穴位注射法[6]是以經(jīng)絡(luò)學(xué)說為依據(jù)，將針刺經(jīng)絡(luò)穴位和藥物有機(jī)結(jié)合，產(chǎn)生機(jī)械刺激和化學(xué)刺激，兼具速效和長效雙重作用，具有簡單、方便、效果顯著等特點。四關(guān)穴包括合谷穴和太沖穴，左右共4個穴位，是臨床經(jīng)常用到的治療疼痛疾病的對穴之一。合谷穴具有調(diào)和氣血、祛風(fēng)解表、通絡(luò)止痛等作用，對頭面五官諸疾均有良好療效。現(xiàn)代實驗研究也證實了針刺合谷穴有很好的鎮(zhèn)痛作用。有研究[7]顯示，針刺合谷穴可以提高體內(nèi)β-內(nèi)啡肽含量，降低P物質(zhì)含量，使二者之間保持平衡，從而起到鎮(zhèn)痛效果。太沖穴具有疏肝理氣、活血散瘀、通絡(luò)止痛等作用，主要治療頭痛、眩暈等肝膽以及神志相關(guān)疾病。楊宗保[8]通過針刺太沖透刺涌泉的方法，能夠有效地減輕偏頭痛發(fā)作時的疼痛及其它相關(guān)癥狀。合谷、太沖兩穴合用，具有祛風(fēng)解表、行氣活血、養(yǎng)陰平肝、通絡(luò)止痛等作用。有研究[9]表明，針刺四關(guān)穴可以明顯降低患者疼痛視覺模擬量表評分，減少偏頭痛發(fā)作次數(shù)。故而本次實驗選取四關(guān)穴作為注射穴位。

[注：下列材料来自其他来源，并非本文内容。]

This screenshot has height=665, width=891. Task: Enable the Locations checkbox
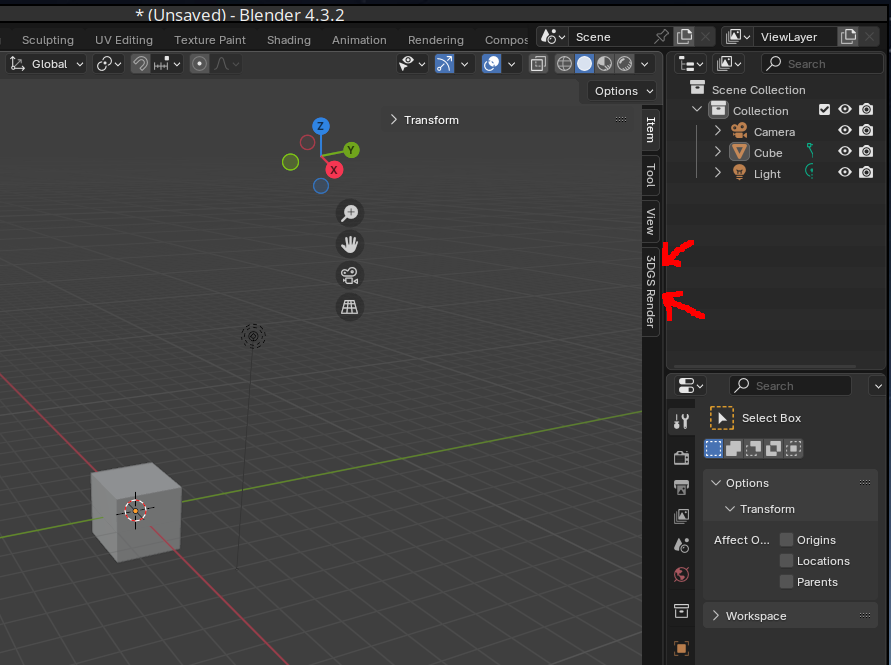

PACAP是一種神經(jīng)多效生物活性肽，廣泛分布在中樞及外周神經(jīng)系統(tǒng)中[10]，參與許多與偏頭痛相關(guān)的機(jī)制通路。PKA是環(huán)腺苷3′,5′-磷酸(cyclic adenosine monophosphate，cAMP)依賴性蛋白激酶的一種。cAMP是參與細(xì)胞功能調(diào)節(jié)的第二信使，是細(xì)胞內(nèi)傳遞激素和遞質(zhì)的中介因子。cAMP反應(yīng)元件結(jié)合蛋白(cAMP-responsive element binding protein，CREB)是一種轉(zhuǎn)錄因子，存在于細(xì)胞核上，在腦內(nèi)所有細(xì)胞內(nèi)均有表達(dá)。CREB可以通過激活靶基因，如c-Fos、降鈣素基因相關(guān)肽等，促使中樞敏化，從而參與偏頭痛的發(fā)生[11]。c-Jun是與c-Fos相伴的一個原癌基因，是一種轉(zhuǎn)錄調(diào)節(jié)因子。在一般情況下，c-Jun在體內(nèi)很少表達(dá)，但在接收到傷害性刺激信號后，可以立即啟動基因的復(fù)制、轉(zhuǎn)錄以及表達(dá)。在痛覺的傳遞通道中，c-Jun對疼痛的調(diào)控有著非常重要的作用，凡是能夠引起痛覺的刺激均可以提高c-Jun的表達(dá)[12]。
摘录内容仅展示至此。